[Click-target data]
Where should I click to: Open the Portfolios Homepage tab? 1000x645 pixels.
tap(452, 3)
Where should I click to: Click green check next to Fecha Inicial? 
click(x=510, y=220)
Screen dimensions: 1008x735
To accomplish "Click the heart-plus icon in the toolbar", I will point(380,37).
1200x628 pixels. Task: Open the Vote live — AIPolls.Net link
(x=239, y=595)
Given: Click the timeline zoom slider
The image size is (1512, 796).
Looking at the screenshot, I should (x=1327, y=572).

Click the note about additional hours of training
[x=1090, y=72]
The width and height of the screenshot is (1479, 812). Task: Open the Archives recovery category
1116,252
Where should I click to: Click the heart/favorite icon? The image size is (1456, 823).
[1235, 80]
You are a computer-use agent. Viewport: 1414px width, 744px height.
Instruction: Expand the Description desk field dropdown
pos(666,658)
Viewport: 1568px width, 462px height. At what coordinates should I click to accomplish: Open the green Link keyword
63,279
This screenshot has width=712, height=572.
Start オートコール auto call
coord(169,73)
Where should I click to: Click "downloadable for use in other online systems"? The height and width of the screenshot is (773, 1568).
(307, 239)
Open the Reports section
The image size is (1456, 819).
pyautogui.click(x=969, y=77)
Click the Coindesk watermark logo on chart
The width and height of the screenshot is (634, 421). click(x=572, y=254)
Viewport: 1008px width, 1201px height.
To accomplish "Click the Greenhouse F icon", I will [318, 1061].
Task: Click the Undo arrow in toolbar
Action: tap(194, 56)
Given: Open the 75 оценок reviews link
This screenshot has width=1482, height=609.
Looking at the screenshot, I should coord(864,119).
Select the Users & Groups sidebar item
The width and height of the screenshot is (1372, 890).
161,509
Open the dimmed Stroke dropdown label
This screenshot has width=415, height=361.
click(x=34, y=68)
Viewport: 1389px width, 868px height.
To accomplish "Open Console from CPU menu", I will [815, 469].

→ **GIVEN PROBLEM**
Please copy out every line of the listing above, keeping each one precisely as it appears.

→ **WRITTEN REPLY**
Where should I click to: Open the Portfolios Homepage tab? 1000x645 pixels.
tap(452, 3)
Where should I click to: Click green check next to Fecha Inicial? 
click(x=510, y=220)
Screen dimensions: 1008x735
To accomplish "Click the heart-plus icon in the toolbar", I will point(380,37).
1200x628 pixels. Task: Open the Vote live — AIPolls.Net link
(x=239, y=595)
Given: Click the timeline zoom slider
The image size is (1512, 796).
Looking at the screenshot, I should (x=1327, y=572).

Click the note about additional hours of training
[x=1090, y=72]
The width and height of the screenshot is (1479, 812). Task: Open the Archives recovery category
1116,252
Where should I click to: Click the heart/favorite icon? The image size is (1456, 823).
[1235, 80]
You are a computer-use agent. Viewport: 1414px width, 744px height.
Instruction: Expand the Description desk field dropdown
pos(666,658)
Viewport: 1568px width, 462px height. At what coordinates should I click to accomplish: Open the green Link keyword
63,279
This screenshot has width=712, height=572.
Start オートコール auto call
coord(169,73)
Where should I click to: Click "downloadable for use in other online systems"? The height and width of the screenshot is (773, 1568).
(307, 239)
Open the Reports section
The image size is (1456, 819).
pyautogui.click(x=969, y=77)
Click the Coindesk watermark logo on chart
The width and height of the screenshot is (634, 421). click(x=572, y=254)
Viewport: 1008px width, 1201px height.
To accomplish "Click the Greenhouse F icon", I will [318, 1061].
Task: Click the Undo arrow in toolbar
Action: tap(194, 56)
Given: Open the 75 оценок reviews link
This screenshot has width=1482, height=609.
Looking at the screenshot, I should coord(864,119).
Select the Users & Groups sidebar item
The width and height of the screenshot is (1372, 890).
161,509
Open the dimmed Stroke dropdown label
This screenshot has width=415, height=361.
click(x=34, y=68)
Viewport: 1389px width, 868px height.
To accomplish "Open Console from CPU menu", I will [815, 469].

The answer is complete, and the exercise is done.